David M. Katz, CFO.com | US
June 17, 2009
Faced with a big need to raise capital in order to keep its business going, MGIC Investment Corp., perhaps the nation's biggest private mortgage insurer, took an unusual cost-cutting step on Tuesday: dismantling what had been its $300 million borrowing facility.
On June 16, the struggling company notified the lenders under its bank revolving credit facility that it's ending all of the banks' commitments. By doing so, MGIC effectively terminated the credit facility-as will as the insurer's obligation to pay a facility fee of about $0.5 million a quarter, according to an 8-K filing the company issued today. There are no defaults under the credit facility.
On June 9, the company, which sells insurance to mortgage banks, notified lenders that it would repay the entire $200 million outstanding under the credit facility on June 12. Based on current LIBOR rates, it said, the quarterly interest cost of the $200 million would be about $2 million.

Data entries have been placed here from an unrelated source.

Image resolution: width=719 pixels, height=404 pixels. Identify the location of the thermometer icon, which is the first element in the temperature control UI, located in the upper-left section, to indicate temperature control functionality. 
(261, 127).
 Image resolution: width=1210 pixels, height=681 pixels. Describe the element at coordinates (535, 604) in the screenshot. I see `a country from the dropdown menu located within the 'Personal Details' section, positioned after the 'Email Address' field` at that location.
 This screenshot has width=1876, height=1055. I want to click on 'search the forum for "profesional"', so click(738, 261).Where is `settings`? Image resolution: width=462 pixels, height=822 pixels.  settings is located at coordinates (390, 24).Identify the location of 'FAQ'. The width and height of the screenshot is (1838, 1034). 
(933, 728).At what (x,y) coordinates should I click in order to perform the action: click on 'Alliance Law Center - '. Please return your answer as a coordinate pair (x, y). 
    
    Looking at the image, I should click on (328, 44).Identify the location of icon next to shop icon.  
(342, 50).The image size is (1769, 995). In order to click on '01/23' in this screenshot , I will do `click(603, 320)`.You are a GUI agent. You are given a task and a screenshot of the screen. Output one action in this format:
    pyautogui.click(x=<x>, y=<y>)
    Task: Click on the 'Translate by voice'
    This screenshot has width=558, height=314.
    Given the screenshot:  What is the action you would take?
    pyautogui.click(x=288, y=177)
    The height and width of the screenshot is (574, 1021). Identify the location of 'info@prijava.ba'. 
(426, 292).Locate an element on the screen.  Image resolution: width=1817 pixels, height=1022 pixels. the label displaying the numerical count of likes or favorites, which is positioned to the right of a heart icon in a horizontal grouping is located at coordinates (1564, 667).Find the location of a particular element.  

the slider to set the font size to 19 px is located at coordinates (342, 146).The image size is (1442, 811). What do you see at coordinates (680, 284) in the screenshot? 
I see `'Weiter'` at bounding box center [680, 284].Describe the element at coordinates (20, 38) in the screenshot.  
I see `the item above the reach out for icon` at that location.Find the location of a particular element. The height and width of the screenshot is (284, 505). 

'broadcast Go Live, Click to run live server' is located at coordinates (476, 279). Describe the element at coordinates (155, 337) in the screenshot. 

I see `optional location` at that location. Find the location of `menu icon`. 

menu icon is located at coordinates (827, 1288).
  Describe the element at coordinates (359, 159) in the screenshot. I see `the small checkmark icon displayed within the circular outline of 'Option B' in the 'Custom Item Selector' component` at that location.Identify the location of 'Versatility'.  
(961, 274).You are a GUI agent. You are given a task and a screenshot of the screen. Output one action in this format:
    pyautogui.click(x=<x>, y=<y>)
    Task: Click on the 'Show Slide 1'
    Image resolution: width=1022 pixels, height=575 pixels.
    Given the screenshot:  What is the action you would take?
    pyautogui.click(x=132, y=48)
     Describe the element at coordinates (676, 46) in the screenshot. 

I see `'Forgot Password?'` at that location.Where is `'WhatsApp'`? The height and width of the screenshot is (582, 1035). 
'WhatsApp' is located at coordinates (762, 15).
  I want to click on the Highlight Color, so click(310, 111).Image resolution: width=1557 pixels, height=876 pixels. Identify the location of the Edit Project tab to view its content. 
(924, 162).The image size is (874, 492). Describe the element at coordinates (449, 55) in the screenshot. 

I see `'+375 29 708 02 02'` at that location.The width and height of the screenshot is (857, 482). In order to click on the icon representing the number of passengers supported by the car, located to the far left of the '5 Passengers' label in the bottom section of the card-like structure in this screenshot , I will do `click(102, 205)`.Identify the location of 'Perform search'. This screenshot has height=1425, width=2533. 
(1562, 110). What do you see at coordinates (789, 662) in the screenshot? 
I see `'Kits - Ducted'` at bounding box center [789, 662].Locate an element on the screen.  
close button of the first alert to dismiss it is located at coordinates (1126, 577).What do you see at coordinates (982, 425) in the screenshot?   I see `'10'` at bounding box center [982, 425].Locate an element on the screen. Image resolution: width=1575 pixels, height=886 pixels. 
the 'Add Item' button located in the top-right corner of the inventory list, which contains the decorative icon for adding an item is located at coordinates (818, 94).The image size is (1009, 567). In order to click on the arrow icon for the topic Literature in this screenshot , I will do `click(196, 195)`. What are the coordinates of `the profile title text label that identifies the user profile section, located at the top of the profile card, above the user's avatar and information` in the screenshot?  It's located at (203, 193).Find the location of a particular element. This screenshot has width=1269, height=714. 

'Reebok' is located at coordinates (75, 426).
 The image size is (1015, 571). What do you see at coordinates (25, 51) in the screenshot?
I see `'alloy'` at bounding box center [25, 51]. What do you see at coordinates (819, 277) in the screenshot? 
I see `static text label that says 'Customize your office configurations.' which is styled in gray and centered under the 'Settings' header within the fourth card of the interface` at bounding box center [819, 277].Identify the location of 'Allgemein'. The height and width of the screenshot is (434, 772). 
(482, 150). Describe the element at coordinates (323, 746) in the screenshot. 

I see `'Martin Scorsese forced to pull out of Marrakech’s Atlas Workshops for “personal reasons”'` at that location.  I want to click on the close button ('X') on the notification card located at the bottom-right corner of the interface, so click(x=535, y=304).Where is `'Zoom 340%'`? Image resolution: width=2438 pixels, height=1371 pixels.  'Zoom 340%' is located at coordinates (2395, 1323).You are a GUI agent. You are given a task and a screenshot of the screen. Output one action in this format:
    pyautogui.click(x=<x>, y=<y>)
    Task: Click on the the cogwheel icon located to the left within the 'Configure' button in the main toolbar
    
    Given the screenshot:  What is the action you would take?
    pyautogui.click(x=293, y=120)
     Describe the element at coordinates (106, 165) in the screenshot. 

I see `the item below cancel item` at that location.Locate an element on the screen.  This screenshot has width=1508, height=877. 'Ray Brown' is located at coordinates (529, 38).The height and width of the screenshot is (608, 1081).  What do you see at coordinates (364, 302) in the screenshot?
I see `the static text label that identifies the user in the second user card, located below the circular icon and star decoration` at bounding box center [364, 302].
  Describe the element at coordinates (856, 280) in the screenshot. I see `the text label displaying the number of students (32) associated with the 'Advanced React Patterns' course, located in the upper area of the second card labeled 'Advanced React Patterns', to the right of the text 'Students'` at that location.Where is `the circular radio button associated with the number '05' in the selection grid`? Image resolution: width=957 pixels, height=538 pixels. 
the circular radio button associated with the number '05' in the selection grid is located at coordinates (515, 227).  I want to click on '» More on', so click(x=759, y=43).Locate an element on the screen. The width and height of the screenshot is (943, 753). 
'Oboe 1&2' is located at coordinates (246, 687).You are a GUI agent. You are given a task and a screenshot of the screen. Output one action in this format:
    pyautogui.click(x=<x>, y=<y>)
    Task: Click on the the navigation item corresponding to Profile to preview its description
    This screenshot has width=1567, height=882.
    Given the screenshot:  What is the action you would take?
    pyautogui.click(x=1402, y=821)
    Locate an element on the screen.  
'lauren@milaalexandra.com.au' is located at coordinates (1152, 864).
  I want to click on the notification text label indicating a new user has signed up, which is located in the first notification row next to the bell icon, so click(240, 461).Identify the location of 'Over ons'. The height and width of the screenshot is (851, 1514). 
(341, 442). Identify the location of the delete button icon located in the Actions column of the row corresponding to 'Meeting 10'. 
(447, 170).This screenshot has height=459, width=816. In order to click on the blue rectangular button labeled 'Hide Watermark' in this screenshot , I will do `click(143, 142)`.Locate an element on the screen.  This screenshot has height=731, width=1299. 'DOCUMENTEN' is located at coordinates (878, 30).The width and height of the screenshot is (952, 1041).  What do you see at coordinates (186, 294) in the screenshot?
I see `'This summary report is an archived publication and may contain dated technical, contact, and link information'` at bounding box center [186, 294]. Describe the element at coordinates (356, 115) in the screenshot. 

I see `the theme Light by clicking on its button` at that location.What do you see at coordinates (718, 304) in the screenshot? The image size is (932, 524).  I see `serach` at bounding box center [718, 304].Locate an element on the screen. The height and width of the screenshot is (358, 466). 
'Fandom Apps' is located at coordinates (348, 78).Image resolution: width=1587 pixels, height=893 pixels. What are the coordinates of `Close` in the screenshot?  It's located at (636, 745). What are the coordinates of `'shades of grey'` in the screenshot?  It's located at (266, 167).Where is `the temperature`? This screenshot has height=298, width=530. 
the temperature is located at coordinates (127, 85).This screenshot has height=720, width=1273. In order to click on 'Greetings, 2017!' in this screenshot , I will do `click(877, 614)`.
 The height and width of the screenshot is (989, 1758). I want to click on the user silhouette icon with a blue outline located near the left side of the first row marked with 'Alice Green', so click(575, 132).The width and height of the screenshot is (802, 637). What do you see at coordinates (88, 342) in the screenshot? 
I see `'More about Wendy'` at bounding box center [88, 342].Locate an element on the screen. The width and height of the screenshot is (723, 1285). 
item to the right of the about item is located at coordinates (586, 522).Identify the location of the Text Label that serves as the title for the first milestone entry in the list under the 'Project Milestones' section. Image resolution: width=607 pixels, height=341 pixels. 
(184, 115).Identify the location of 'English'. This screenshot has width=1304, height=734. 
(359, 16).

The $300 million credit facility was slated to mature on March 31, 2010. A company official could not be reached at presstime.
In MGIC's April 29 first quarter earnings release, Curt Culver, the company's chairman and chief executive officer, said that although he believes it has more than enough resources to pay all of its outstanding claims, executives were looking at ways to raise capital to write new insurance business.
That could come from claims-paying resources not needed to cover not needed to pay for existing insurance obligations; buying reinsurance; or through the sale of equity or debt, according to Culver. "While we have not pursued raising capital from private sources, we have been in discussions with both the U.S. Treasury and the Office of the Commissioner of Insurance of Wisconsin to explore capital options," he said then.
Taking into account the planned repayment of the $200 million, the company had a total of about $151 million in short-term investments, which amounted to virtually all of the Company's liquid assets as of June 9. The company's obligations on that day included about $162 million of senior notes scheduled to mature in September 2011.